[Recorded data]

::::

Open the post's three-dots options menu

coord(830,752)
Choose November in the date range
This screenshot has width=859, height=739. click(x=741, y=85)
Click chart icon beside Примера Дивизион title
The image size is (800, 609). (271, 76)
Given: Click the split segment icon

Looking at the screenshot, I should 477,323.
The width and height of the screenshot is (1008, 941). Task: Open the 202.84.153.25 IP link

::::

• Instructions for the task:
Reproduce the material verbatim, starting at the line that contains "Click chart icon" and ending with the final line of the material.

• Task answer:
Click chart icon beside Примера Дивизион title
The image size is (800, 609). (271, 76)
Given: Click the split segment icon

Looking at the screenshot, I should 477,323.
The width and height of the screenshot is (1008, 941). Task: Open the 202.84.153.25 IP link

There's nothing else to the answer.